Put a little differently -- what is the difference between wearing a Confederate flag, and wearing a t-shirt with Osama Bin Laden's mug on it? Or, to be ultra contemporary, an Iraqi flag? All three represent enemies of the United States.

So once again, how do Dixie lovers get away with it? "
Go there to comment and follow links in the piece.

12/29/2002

Tort Reform

The Washington Post has a good story on Republican efforts to sneak "tort reform" - legislation to block people from suing corporations, limiting the amount they can sue for, or limiting what lawyers can make from such suits - into Federal laws without us noticing, GOP Plans New Caps on Court Awards.
"While Democrats and Republicans disagree about the merits of curtailing lawsuits, this much is indisputable: Corporations stand to benefit financially, while individuals may lose the opportunity to win significant jury awards if they are harmed by certain products."
Tort reform is another of the corporate right's long-term "think tank" projects, where you start hearing about "studies" that point out a a "problem," over and over, until it becomes accepted "conventional wisdom." How long have you been hearing about how court awards are out of control? Why do you think the misleading story of the McDonald's spilled coffee lawsuit is repeated so often, through all the usual outlets - Paul Harvey, Rush Limbaugh, all the "pundits", etc...?
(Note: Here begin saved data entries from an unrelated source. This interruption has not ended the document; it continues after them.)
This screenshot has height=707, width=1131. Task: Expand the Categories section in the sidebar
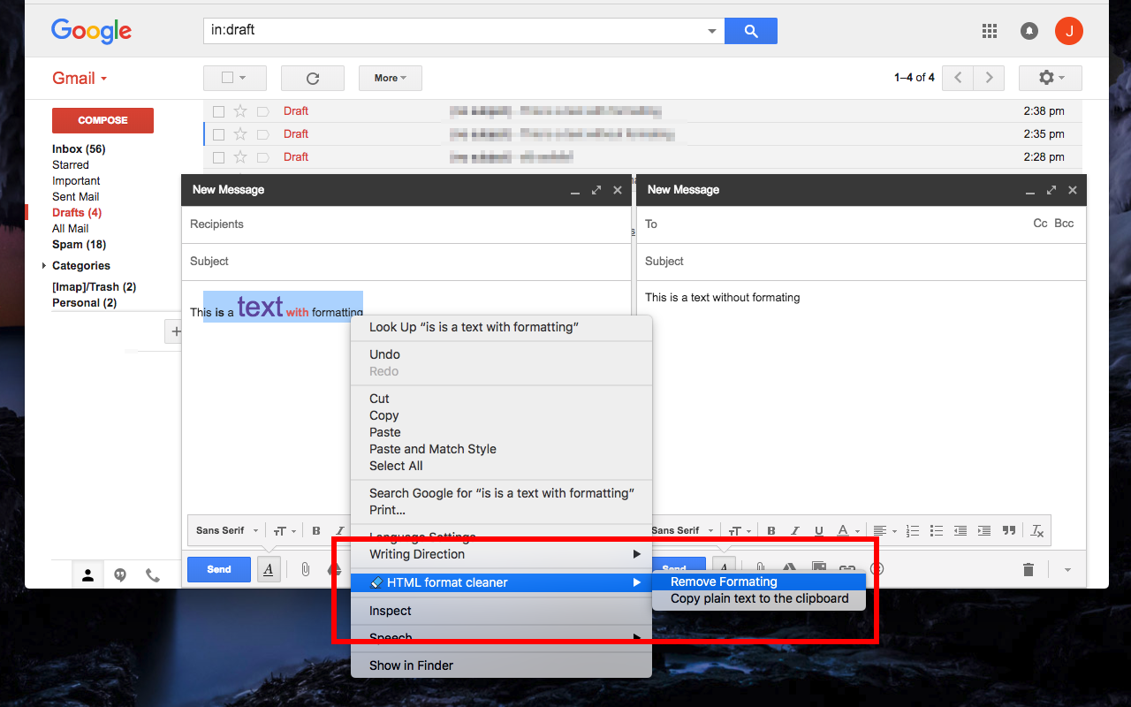[x=44, y=265]

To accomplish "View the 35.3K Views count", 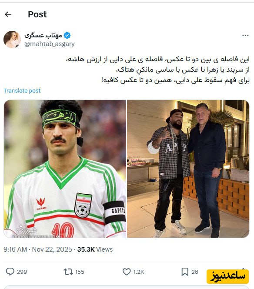I will click(x=95, y=249).
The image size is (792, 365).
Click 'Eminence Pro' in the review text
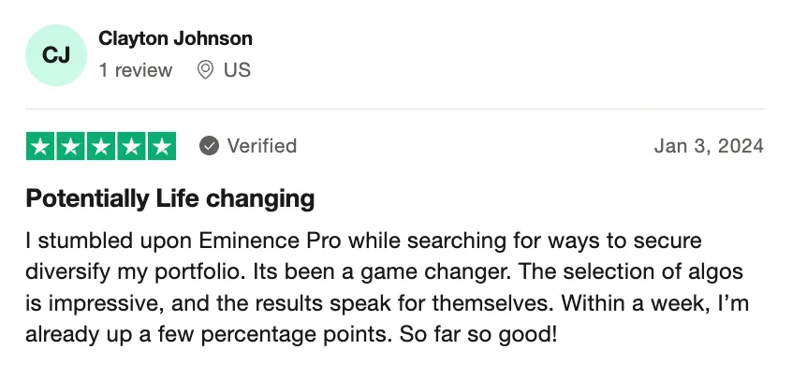(270, 241)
You hear about someone filing a ridiculous suit, but you never hear when it gets thrown out of court. Or you learn later that actually the merits of the case were good - you only heard one distorted side of it, twisted to make it sound like a bogus suit to bolster the claims that lawsuits are out of control. Or you hear phony stories about the cost to insurance companies, etc. It's "conventional wisdom" at this point, but it's also bullshit.

But instead of my going on about it here, P.L.A. wrote a good piece on tort reform, and you can read it here.

Bring Back the Draft

The price of not having a draft. (Thanks Michael for pointing out the link over at Antiwar.com.) But, of course, if we did have a draft that would change the whole military-adventure-for-political-popularity equation. The public (and the Congress) might not be so ready for war if their kids - or the kids of anyone they knew - were the ones facing danger.

Let me be clear on this. I was against the draft during VietNam. I've come to realize that the public's participation in the draft was the reason why VietNam finally ended rather than expand into Cambodia and Loas and beyond. I am in favor of a draft now because it would democratize the decisions of our leaders and would likely end their current taste for military adventure with imperialistic overtones. The public might even be inclined to conserve fuel and subsidize energy alternatives if it is THEIR kids who have to go fight in the Middle East.

Save Your Pensions

In today's San Jose Mercury News I came across this column by Kathy Kristof warning (still employed) people to pay attention to what their companies are doing with their pensions.

I wrote about how the shift from company pensions to 401Ks screws workers and transfers pension money from workers to the already wealthy here, with a very important follow-up from a reader here.